Your task is to retype each line of the data below exactly.

### TASK INPUT
..............................

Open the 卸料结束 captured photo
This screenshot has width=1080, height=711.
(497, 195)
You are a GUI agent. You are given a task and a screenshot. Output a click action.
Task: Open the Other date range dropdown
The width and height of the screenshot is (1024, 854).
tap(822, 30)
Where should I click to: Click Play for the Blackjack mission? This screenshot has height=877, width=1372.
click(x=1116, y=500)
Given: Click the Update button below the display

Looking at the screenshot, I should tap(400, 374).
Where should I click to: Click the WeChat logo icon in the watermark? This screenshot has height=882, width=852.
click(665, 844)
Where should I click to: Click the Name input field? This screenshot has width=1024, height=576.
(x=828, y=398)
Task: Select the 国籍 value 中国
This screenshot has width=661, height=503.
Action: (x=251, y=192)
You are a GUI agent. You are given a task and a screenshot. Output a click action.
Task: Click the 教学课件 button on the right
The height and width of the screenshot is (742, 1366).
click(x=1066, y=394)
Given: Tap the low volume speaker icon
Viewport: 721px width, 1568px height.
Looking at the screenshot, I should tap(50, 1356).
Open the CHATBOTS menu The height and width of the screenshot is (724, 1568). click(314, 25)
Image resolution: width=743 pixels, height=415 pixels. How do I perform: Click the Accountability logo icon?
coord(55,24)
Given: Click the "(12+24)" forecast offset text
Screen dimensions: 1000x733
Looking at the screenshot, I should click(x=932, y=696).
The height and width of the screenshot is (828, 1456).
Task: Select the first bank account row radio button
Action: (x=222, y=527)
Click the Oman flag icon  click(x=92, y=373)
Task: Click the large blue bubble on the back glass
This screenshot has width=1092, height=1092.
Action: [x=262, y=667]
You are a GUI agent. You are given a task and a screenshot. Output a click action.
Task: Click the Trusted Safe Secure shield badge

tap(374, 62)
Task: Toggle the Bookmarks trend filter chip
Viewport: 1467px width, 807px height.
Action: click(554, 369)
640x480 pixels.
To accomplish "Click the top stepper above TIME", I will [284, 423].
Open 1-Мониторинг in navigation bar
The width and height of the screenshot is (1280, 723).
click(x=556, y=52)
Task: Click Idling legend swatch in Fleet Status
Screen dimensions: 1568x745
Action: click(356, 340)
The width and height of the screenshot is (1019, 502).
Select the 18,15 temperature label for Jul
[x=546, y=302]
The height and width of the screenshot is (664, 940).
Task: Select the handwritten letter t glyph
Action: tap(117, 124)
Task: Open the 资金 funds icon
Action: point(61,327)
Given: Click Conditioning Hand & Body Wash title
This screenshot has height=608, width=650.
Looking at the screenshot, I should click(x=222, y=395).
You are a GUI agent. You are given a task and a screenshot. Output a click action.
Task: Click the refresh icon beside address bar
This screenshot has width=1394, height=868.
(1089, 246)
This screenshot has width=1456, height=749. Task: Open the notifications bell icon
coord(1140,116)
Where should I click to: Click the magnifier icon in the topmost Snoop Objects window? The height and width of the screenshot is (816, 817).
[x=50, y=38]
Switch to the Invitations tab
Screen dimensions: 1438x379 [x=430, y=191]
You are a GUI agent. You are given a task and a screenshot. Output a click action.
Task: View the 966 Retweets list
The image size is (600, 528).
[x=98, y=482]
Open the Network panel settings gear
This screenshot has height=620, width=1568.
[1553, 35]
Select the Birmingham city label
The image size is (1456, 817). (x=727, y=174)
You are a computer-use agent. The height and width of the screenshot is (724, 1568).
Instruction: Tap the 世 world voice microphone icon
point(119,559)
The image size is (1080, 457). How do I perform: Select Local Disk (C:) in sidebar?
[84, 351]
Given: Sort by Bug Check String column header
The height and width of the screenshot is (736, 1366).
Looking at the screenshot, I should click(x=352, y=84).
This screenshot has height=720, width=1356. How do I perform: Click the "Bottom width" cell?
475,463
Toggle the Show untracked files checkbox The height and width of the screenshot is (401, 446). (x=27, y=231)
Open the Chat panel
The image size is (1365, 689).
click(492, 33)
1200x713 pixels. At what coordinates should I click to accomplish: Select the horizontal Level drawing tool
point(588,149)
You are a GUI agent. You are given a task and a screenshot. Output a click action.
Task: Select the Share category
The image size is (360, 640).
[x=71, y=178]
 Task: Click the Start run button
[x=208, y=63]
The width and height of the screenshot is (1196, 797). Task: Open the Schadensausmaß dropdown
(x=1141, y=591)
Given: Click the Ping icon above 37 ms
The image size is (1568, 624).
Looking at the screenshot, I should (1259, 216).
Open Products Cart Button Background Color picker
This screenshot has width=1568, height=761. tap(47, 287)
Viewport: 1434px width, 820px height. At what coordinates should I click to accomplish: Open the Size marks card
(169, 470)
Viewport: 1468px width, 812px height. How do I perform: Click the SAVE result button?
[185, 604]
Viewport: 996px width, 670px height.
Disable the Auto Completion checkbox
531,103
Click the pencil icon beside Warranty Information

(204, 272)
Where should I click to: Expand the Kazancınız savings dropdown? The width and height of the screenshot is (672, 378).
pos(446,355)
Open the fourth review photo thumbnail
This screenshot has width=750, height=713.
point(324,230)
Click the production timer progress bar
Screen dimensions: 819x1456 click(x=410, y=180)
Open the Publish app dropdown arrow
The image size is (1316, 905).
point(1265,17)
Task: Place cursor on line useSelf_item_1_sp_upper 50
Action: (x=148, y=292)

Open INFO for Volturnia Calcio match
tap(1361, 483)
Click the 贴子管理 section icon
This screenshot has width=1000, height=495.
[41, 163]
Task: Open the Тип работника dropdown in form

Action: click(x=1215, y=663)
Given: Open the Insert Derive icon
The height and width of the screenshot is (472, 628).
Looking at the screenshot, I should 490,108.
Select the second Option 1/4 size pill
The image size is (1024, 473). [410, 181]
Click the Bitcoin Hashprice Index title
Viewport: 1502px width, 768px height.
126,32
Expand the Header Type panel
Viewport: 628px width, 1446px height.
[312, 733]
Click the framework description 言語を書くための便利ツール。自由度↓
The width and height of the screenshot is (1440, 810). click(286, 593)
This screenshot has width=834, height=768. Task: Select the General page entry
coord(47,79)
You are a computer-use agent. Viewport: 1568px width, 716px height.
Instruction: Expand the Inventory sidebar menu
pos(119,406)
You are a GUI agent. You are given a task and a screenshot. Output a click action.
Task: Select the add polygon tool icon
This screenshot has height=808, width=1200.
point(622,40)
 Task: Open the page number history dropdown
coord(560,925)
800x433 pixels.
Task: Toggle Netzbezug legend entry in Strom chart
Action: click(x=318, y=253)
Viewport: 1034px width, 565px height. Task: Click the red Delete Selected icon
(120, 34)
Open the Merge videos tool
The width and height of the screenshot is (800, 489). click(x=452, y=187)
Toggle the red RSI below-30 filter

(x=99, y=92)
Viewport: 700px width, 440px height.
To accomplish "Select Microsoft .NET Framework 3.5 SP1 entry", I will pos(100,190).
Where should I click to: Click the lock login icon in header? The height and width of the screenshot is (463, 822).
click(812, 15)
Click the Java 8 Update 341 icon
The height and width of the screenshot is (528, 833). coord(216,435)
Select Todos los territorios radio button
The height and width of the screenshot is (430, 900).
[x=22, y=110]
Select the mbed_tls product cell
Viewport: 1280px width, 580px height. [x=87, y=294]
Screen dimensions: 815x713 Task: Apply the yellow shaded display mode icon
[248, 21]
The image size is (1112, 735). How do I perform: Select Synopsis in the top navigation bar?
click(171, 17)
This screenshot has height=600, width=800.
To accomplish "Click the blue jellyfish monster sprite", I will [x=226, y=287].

..............................

### WRITTEN RESPONSE
Open the 卸料结束 captured photo
This screenshot has width=1080, height=711.
(497, 195)
You are a GUI agent. You are given a task and a screenshot. Output a click action.
Task: Open the Other date range dropdown
The width and height of the screenshot is (1024, 854).
tap(822, 30)
Where should I click to: Click Play for the Blackjack mission? This screenshot has height=877, width=1372.
click(x=1116, y=500)
Given: Click the Update button below the display

Looking at the screenshot, I should tap(400, 374).
Where should I click to: Click the WeChat logo icon in the watermark? This screenshot has height=882, width=852.
click(665, 844)
Where should I click to: Click the Name input field? This screenshot has width=1024, height=576.
(x=828, y=398)
Task: Select the 国籍 value 中国
This screenshot has width=661, height=503.
Action: (x=251, y=192)
You are a GUI agent. You are given a task and a screenshot. Output a click action.
Task: Click the 教学课件 button on the right
The height and width of the screenshot is (742, 1366).
click(x=1066, y=394)
Given: Tap the low volume speaker icon
Viewport: 721px width, 1568px height.
Looking at the screenshot, I should tap(50, 1356).
Open the CHATBOTS menu The height and width of the screenshot is (724, 1568). click(314, 25)
Image resolution: width=743 pixels, height=415 pixels. How do I perform: Click the Accountability logo icon?
coord(55,24)
Given: Click the "(12+24)" forecast offset text
Screen dimensions: 1000x733
Looking at the screenshot, I should click(x=932, y=696).
The height and width of the screenshot is (828, 1456).
Task: Select the first bank account row radio button
Action: (x=222, y=527)
Click the Oman flag icon  click(x=92, y=373)
Task: Click the large blue bubble on the back glass
This screenshot has width=1092, height=1092.
Action: [x=262, y=667]
You are a GUI agent. You are given a task and a screenshot. Output a click action.
Task: Click the Trusted Safe Secure shield badge

tap(374, 62)
Task: Toggle the Bookmarks trend filter chip
Viewport: 1467px width, 807px height.
Action: click(554, 369)
640x480 pixels.
To accomplish "Click the top stepper above TIME", I will [284, 423].
Open 1-Мониторинг in navigation bar
The width and height of the screenshot is (1280, 723).
click(x=556, y=52)
Task: Click Idling legend swatch in Fleet Status
Screen dimensions: 1568x745
Action: click(356, 340)
The width and height of the screenshot is (1019, 502).
Select the 18,15 temperature label for Jul
[x=546, y=302]
The height and width of the screenshot is (664, 940).
Task: Select the handwritten letter t glyph
Action: tap(117, 124)
Task: Open the 资金 funds icon
Action: point(61,327)
Given: Click Conditioning Hand & Body Wash title
This screenshot has height=608, width=650.
Looking at the screenshot, I should click(x=222, y=395).
You are a GUI agent. You are given a task and a screenshot. Output a click action.
Task: Click the refresh icon beside address bar
This screenshot has width=1394, height=868.
(1089, 246)
This screenshot has width=1456, height=749. Task: Open the notifications bell icon
coord(1140,116)
Where should I click to: Click the magnifier icon in the topmost Snoop Objects window? The height and width of the screenshot is (816, 817).
[x=50, y=38]
Switch to the Invitations tab
Screen dimensions: 1438x379 [x=430, y=191]
You are a GUI agent. You are given a task and a screenshot. Output a click action.
Task: View the 966 Retweets list
The image size is (600, 528).
[x=98, y=482]
Open the Network panel settings gear
This screenshot has height=620, width=1568.
[1553, 35]
Select the Birmingham city label
The image size is (1456, 817). (x=727, y=174)
You are a computer-use agent. The height and width of the screenshot is (724, 1568).
Instruction: Tap the 世 world voice microphone icon
point(119,559)
The image size is (1080, 457). How do I perform: Select Local Disk (C:) in sidebar?
[84, 351]
Given: Sort by Bug Check String column header
The height and width of the screenshot is (736, 1366).
Looking at the screenshot, I should click(x=352, y=84).
This screenshot has height=720, width=1356. How do I perform: Click the "Bottom width" cell?
475,463
Toggle the Show untracked files checkbox The height and width of the screenshot is (401, 446). (x=27, y=231)
Open the Chat panel
The image size is (1365, 689).
click(492, 33)
1200x713 pixels. At what coordinates should I click to accomplish: Select the horizontal Level drawing tool
point(588,149)
You are a GUI agent. You are given a task and a screenshot. Output a click action.
Task: Select the Share category
The image size is (360, 640).
[x=71, y=178]
 Task: Click the Start run button
[x=208, y=63]
The width and height of the screenshot is (1196, 797). Task: Open the Schadensausmaß dropdown
(x=1141, y=591)
Given: Click the Ping icon above 37 ms
The image size is (1568, 624).
Looking at the screenshot, I should (1259, 216).
Open Products Cart Button Background Color picker
This screenshot has width=1568, height=761. tap(47, 287)
Viewport: 1434px width, 820px height. At what coordinates should I click to accomplish: Open the Size marks card
(169, 470)
Viewport: 1468px width, 812px height. How do I perform: Click the SAVE result button?
[185, 604]
Viewport: 996px width, 670px height.
Disable the Auto Completion checkbox
531,103
Click the pencil icon beside Warranty Information

(204, 272)
Where should I click to: Expand the Kazancınız savings dropdown? The width and height of the screenshot is (672, 378).
pos(446,355)
Open the fourth review photo thumbnail
This screenshot has width=750, height=713.
point(324,230)
Click the production timer progress bar
Screen dimensions: 819x1456 click(x=410, y=180)
Open the Publish app dropdown arrow
The image size is (1316, 905).
point(1265,17)
Task: Place cursor on line useSelf_item_1_sp_upper 50
Action: (x=148, y=292)

Open INFO for Volturnia Calcio match
tap(1361, 483)
Click the 贴子管理 section icon
This screenshot has width=1000, height=495.
[41, 163]
Task: Open the Тип работника dropdown in form

Action: click(x=1215, y=663)
Given: Open the Insert Derive icon
The height and width of the screenshot is (472, 628).
Looking at the screenshot, I should 490,108.
Select the second Option 1/4 size pill
The image size is (1024, 473). [410, 181]
Click the Bitcoin Hashprice Index title
Viewport: 1502px width, 768px height.
126,32
Expand the Header Type panel
Viewport: 628px width, 1446px height.
[312, 733]
Click the framework description 言語を書くための便利ツール。自由度↓
The width and height of the screenshot is (1440, 810). click(286, 593)
This screenshot has width=834, height=768. Task: Select the General page entry
coord(47,79)
You are a computer-use agent. Viewport: 1568px width, 716px height.
Instruction: Expand the Inventory sidebar menu
pos(119,406)
You are a GUI agent. You are given a task and a screenshot. Output a click action.
Task: Select the add polygon tool icon
This screenshot has height=808, width=1200.
point(622,40)
 Task: Open the page number history dropdown
coord(560,925)
800x433 pixels.
Task: Toggle Netzbezug legend entry in Strom chart
Action: click(x=318, y=253)
Viewport: 1034px width, 565px height. Task: Click the red Delete Selected icon
(120, 34)
Open the Merge videos tool
The width and height of the screenshot is (800, 489). click(x=452, y=187)
Toggle the red RSI below-30 filter

(x=99, y=92)
Viewport: 700px width, 440px height.
To accomplish "Select Microsoft .NET Framework 3.5 SP1 entry", I will pos(100,190).
Where should I click to: Click the lock login icon in header? The height and width of the screenshot is (463, 822).
click(812, 15)
Click the Java 8 Update 341 icon
The height and width of the screenshot is (528, 833). coord(216,435)
Select Todos los territorios radio button
The height and width of the screenshot is (430, 900).
[x=22, y=110]
Select the mbed_tls product cell
Viewport: 1280px width, 580px height. [x=87, y=294]
Screen dimensions: 815x713 Task: Apply the yellow shaded display mode icon
[248, 21]
The image size is (1112, 735). How do I perform: Select Synopsis in the top navigation bar?
click(171, 17)
This screenshot has height=600, width=800.
To accomplish "Click the blue jellyfish monster sprite", I will [x=226, y=287].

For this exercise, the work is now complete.